2. How interested are we in looking at changes over time? Data available for years 2002-2018.

### Next steps:
1. Figure out answers to the questions above.
2. Start trying to map the data. I plan to read more about how use Leaflet this week. 

# June 14 

I familiarized myself with the following datasources: Low-Income Energy Affordability Data (LEAD) Tool and Longitudinal Employer-Household Dynamics Origin-Destination Employment Statistics (LODES). The structure for each dataset is shown below. I also used [Jacob's handy-dandy function](https://github.com/jacob-gg/manager) to check for missing data! In instances where there were no missing data, I removed that line of code. Everything shown below is based on the csv's available for download from each of these sources---I've done no data cleaning or re-formatting.


```{r LEAD}
knitr::opts_chunk$set(echo = TRUE)
source('https://raw.githubusercontent.com/jacob-gg/manager/main/R/loch_missingness_monster.R')
setwd("/Users/Carlson/Desktop/Equity Center Data Exploration")
leaddat1 <- read.csv("VA AMI Census Tracts 2018.csv")
leaddat2 <- read.csv("VA FPL Census Tracts 2018.csv")
lodesOD <- read.csv("va_od_aux_JT00_2002.csv")
lodesRAC <- read.csv("va_rac_S000_JT00_2002.csv")
lodesWAC <- read.csv("va_wac_S000_JT00_2002.csv")
```

## LEAD
Four different data files are available for the state of VA: (1) Census tracts energy data with Area Median Income (AMI), (2) Census tracts energy data with % Federal Poverty Level (FPL), (3) State, counties, and cities energy data with AMI, and (3) State, counties, and cities energy dat with % FPL. Below, I show the structures and missing data information for datasets 1 ("leaddat1") and 3 ("leaddat2"). 

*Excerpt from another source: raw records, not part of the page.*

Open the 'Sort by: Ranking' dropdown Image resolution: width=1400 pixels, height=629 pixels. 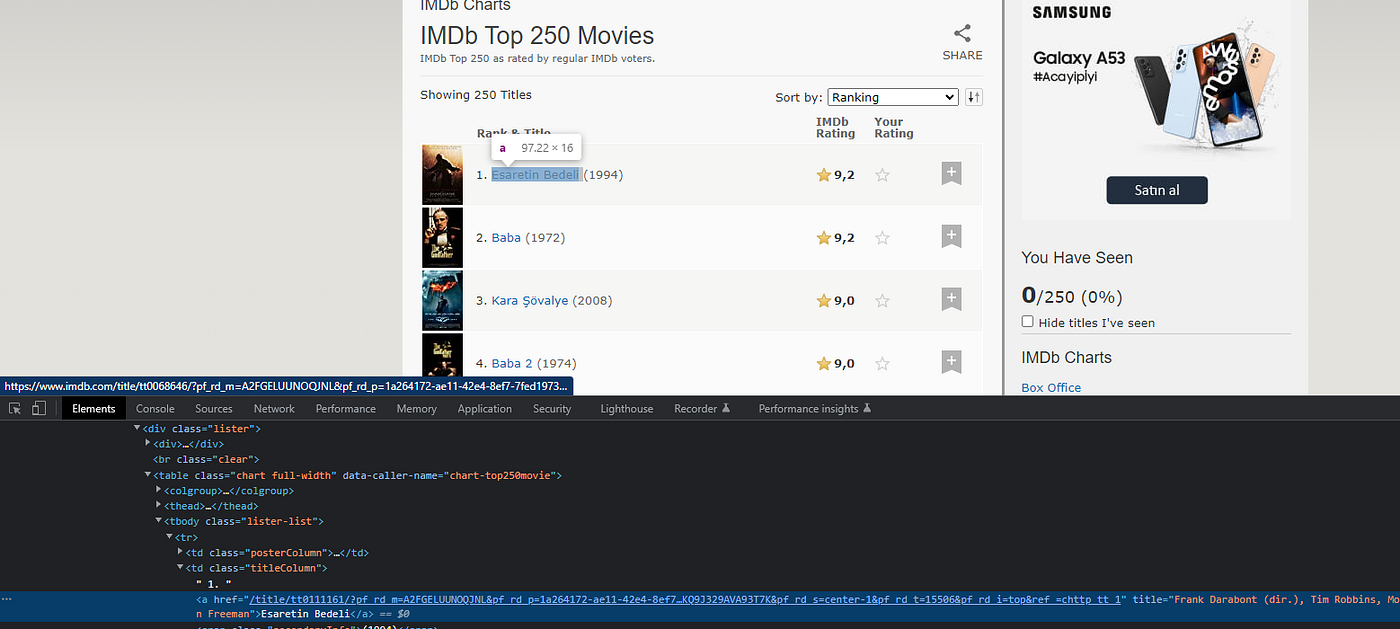[x=892, y=96]
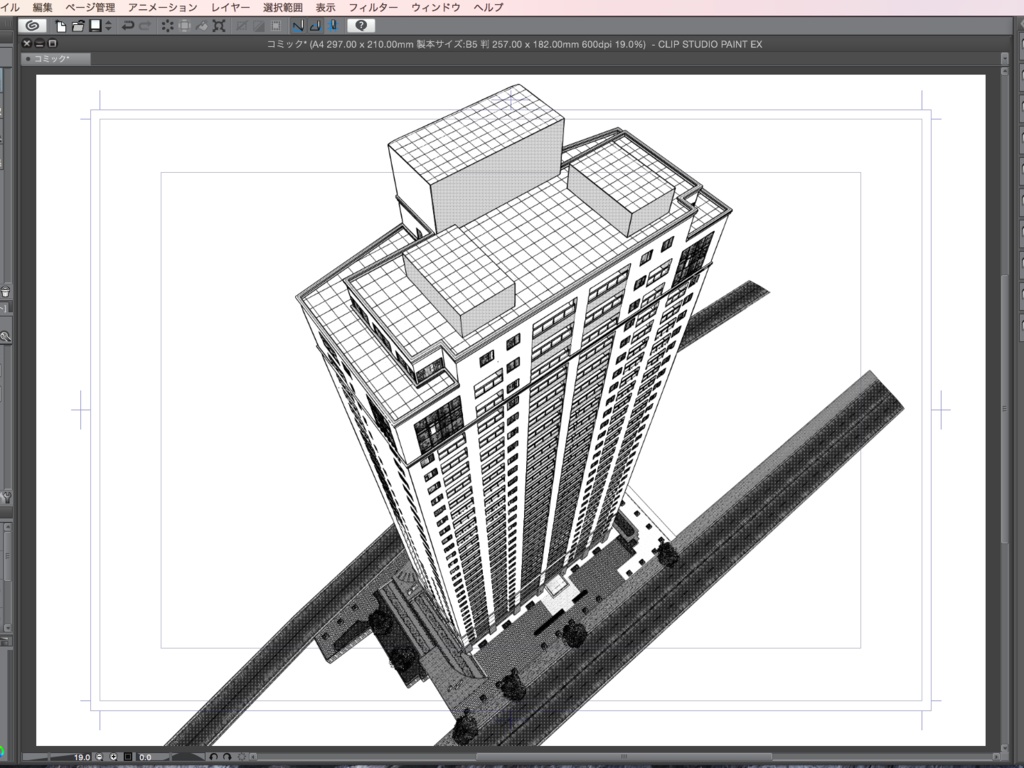1024x768 pixels.
Task: Open the stepper arrows next to the Save icon
Action: tap(107, 27)
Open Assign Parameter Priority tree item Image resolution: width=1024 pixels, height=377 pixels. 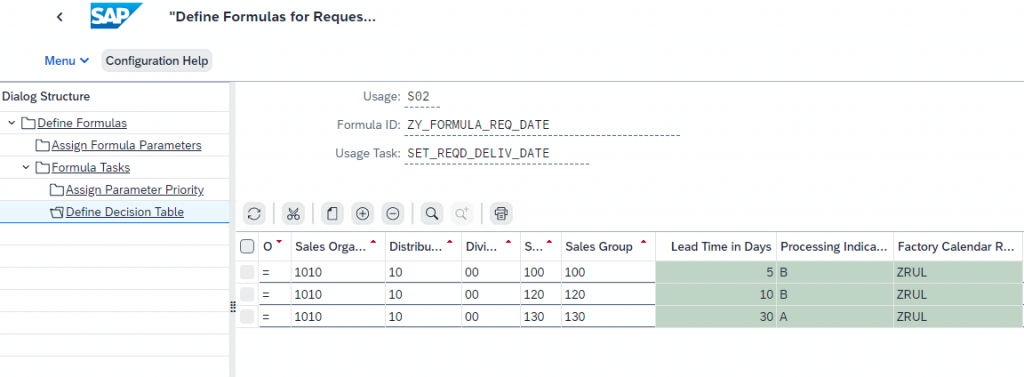point(135,189)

#### Abridged data dictionary:
* FIP: state, county, or city
* TEN: Owner or renter
* YBL6: Year of building construction
* BLD: Number of units in the building
* HFL INDEX: Primary heating fuel type
* AMI68: % Area Median Income
* FPL15: % Federal Poverty Level
* SMI68: % State Median Income 
* HINCP: Avg. Annual household income ($/year)
* ELEP: Avg. household annnual electricity expenditure ($/year)
* GASP: Avg. household annual gas expenditure ($/year)
* FULP: Avg. household annual other fuel expenditure ($/year)

``` {r eval=TRUE, echo = TRUE}
str(leaddat1)
loch_missingness_monster(leaddat1)
str(leaddat2)
loch_missingness_monster(leaddat2)
```

## LODES
Per the website, "Data files are state-based and organized into three types: Origin-Destination (OD), Residence Area Characteristics (RAC), and Workplace Area Characteristics (WAC), all at census block geographic detail. Data is available for most states for the years 2002–2018." There are two versions of each of these---one using 2000 census blocks and one using 2010 census blocks. Below, I show the structures and missing data information for the 2010 versions for each dataset---OD ("lodesOD), RAC ("lodesRAC""), and WAC ("lodesRAC").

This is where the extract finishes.